— Work to complete —
Return only the number of lines in the entries below that hold the word "label".

Stored data entries
━━━━━━━━━━━━━━━━━━━━━━━━━━━━━━

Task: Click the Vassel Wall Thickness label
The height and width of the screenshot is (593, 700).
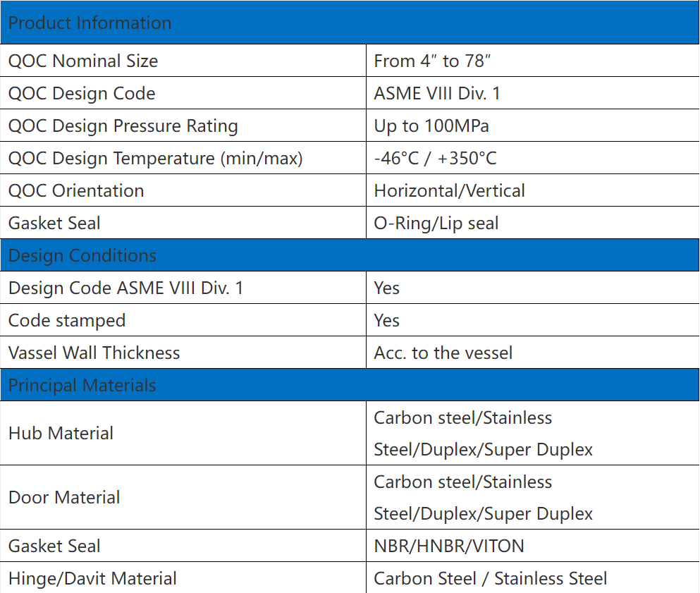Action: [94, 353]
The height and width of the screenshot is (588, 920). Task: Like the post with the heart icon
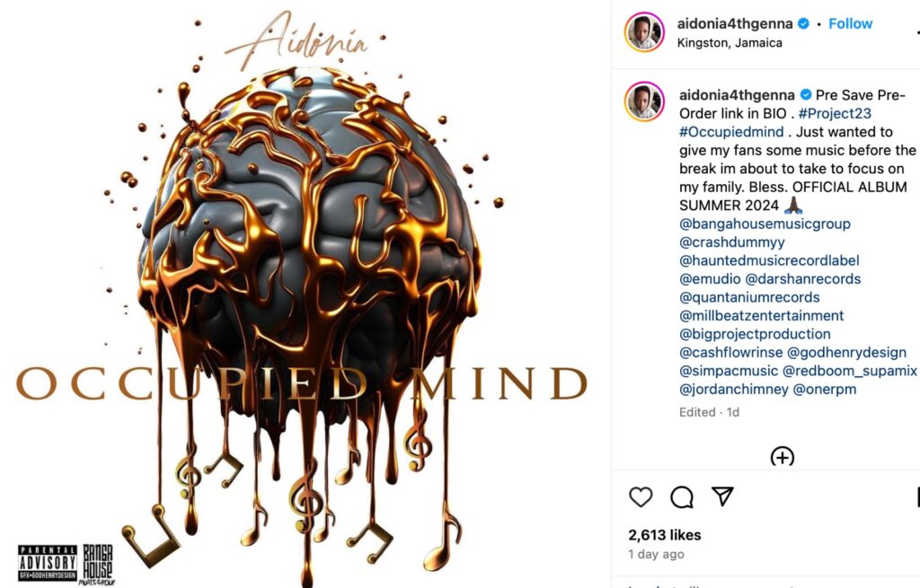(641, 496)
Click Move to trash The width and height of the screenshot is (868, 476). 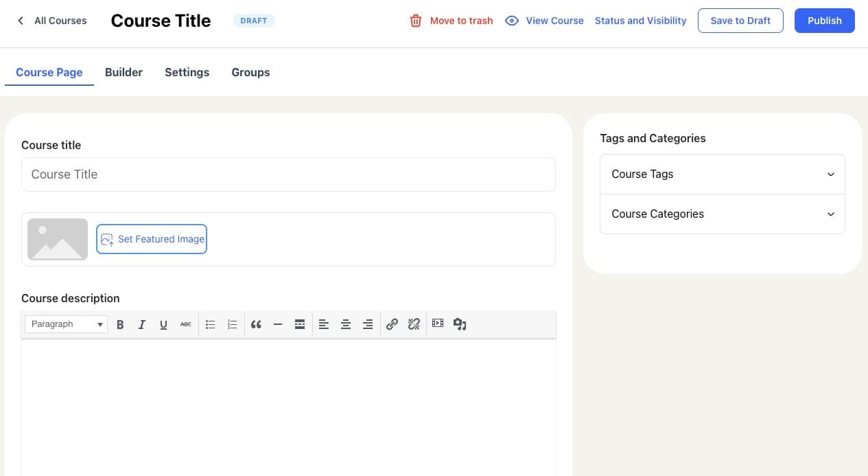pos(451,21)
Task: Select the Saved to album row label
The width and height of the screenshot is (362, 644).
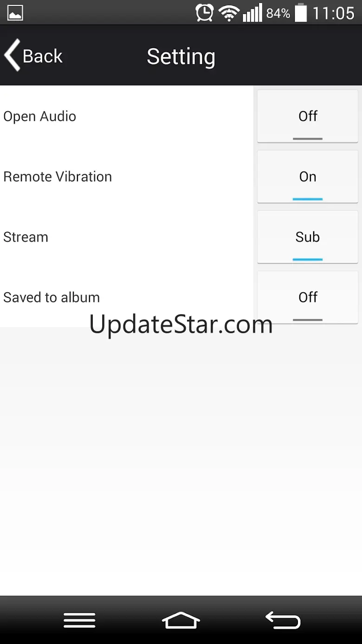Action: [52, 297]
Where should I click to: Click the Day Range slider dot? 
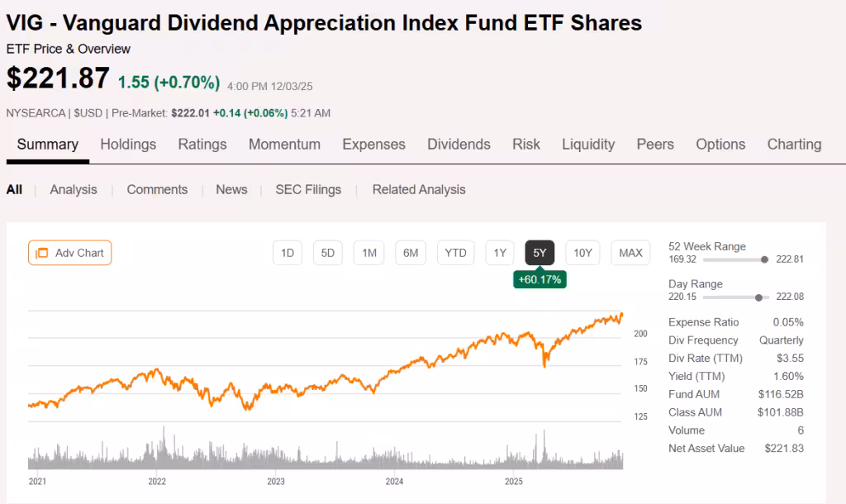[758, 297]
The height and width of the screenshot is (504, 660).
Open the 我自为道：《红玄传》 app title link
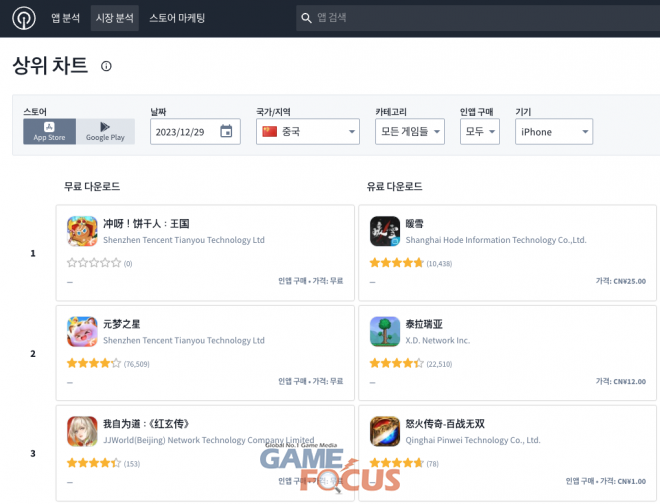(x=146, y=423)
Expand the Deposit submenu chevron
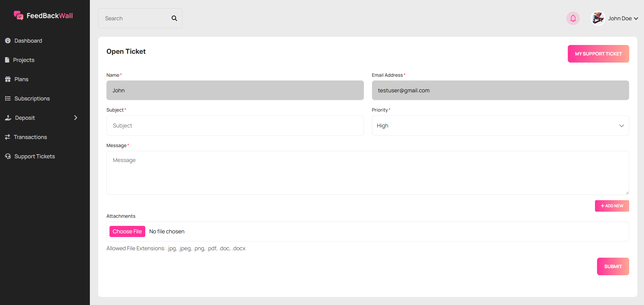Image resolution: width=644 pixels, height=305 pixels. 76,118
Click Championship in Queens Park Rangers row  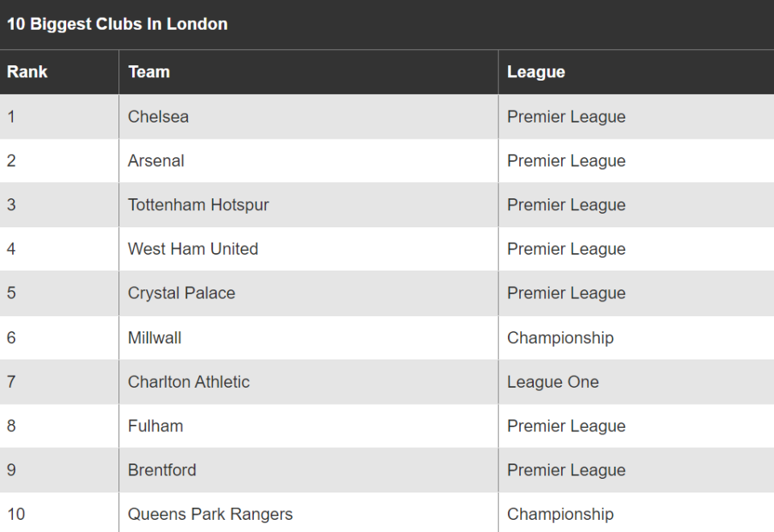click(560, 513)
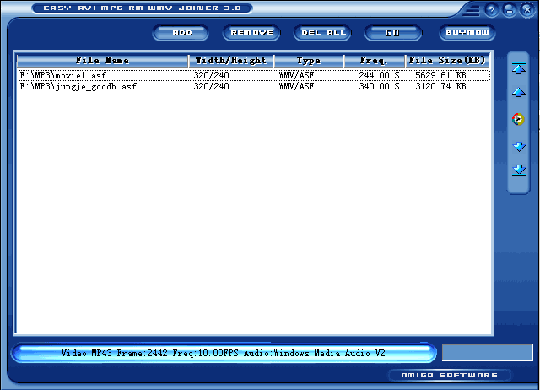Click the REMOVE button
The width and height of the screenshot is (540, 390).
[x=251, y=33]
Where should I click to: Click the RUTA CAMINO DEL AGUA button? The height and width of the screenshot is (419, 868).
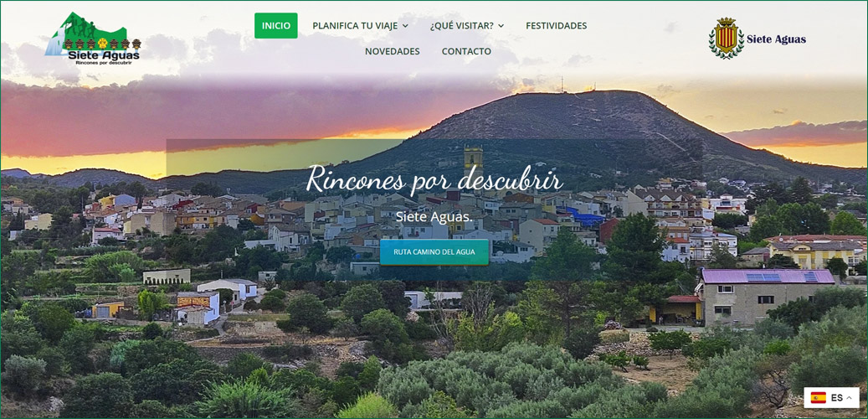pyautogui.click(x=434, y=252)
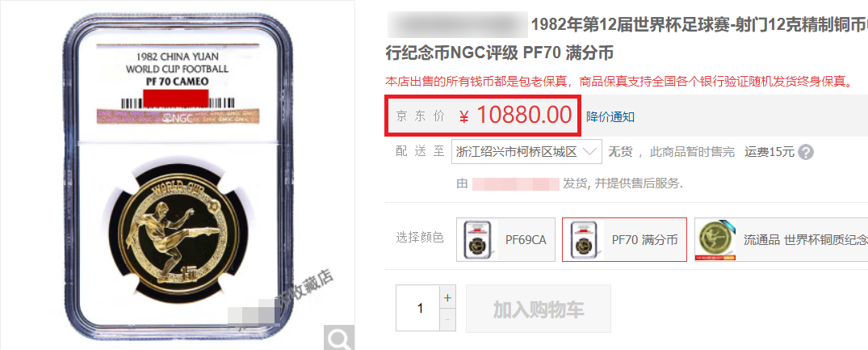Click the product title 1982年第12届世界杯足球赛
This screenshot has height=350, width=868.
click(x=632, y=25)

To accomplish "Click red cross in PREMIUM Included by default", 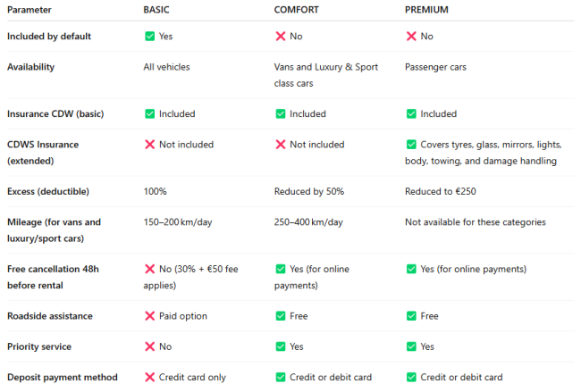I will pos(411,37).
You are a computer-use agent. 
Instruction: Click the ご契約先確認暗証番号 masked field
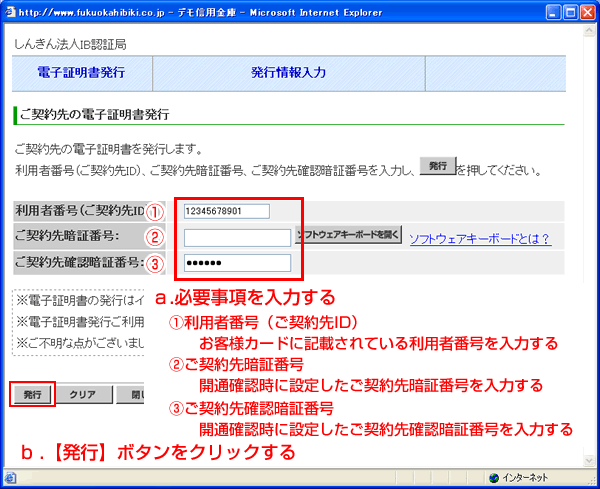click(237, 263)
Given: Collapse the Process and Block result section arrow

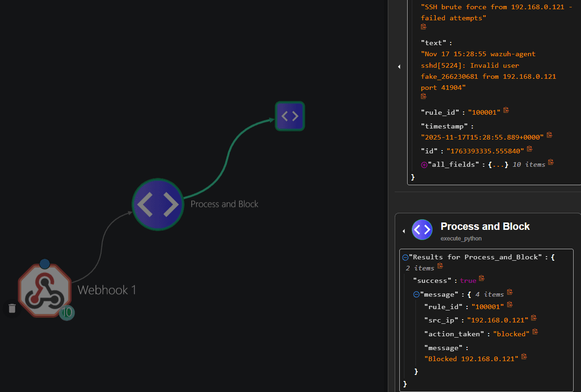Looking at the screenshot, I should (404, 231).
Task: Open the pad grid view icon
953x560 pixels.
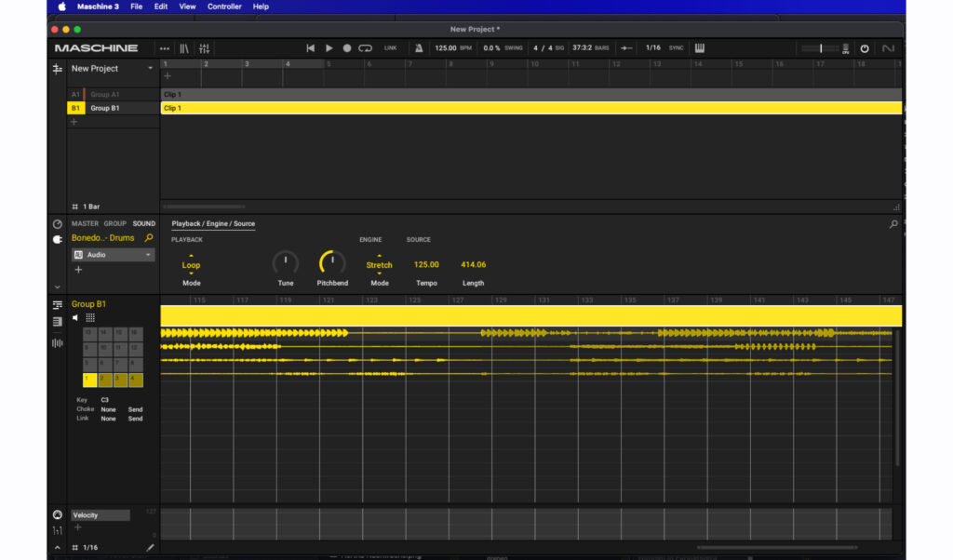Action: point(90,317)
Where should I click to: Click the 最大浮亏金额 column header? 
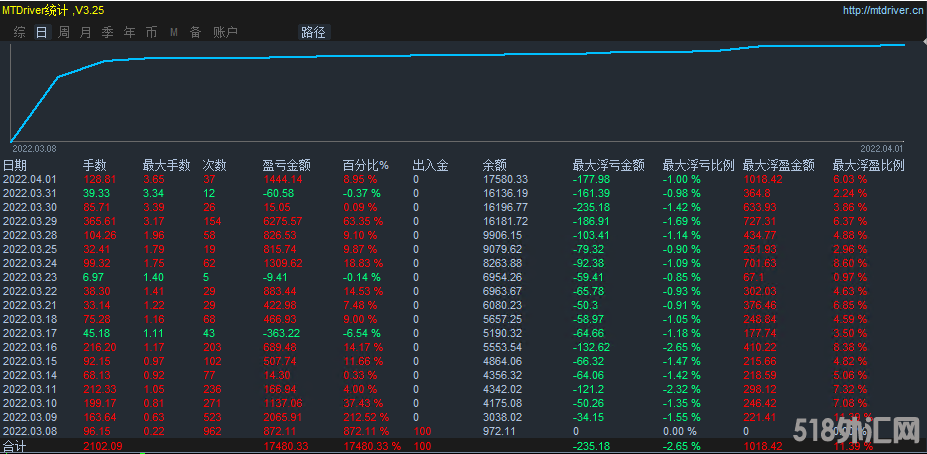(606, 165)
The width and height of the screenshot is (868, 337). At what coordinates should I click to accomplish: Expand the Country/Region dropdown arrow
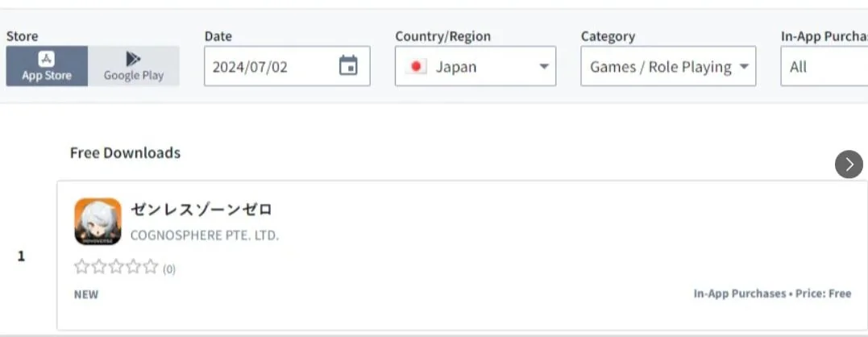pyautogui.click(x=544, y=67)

━━━━━━━━━━━━━━━━━━━━━━━━━━━━━━

— Response for this exercise —
2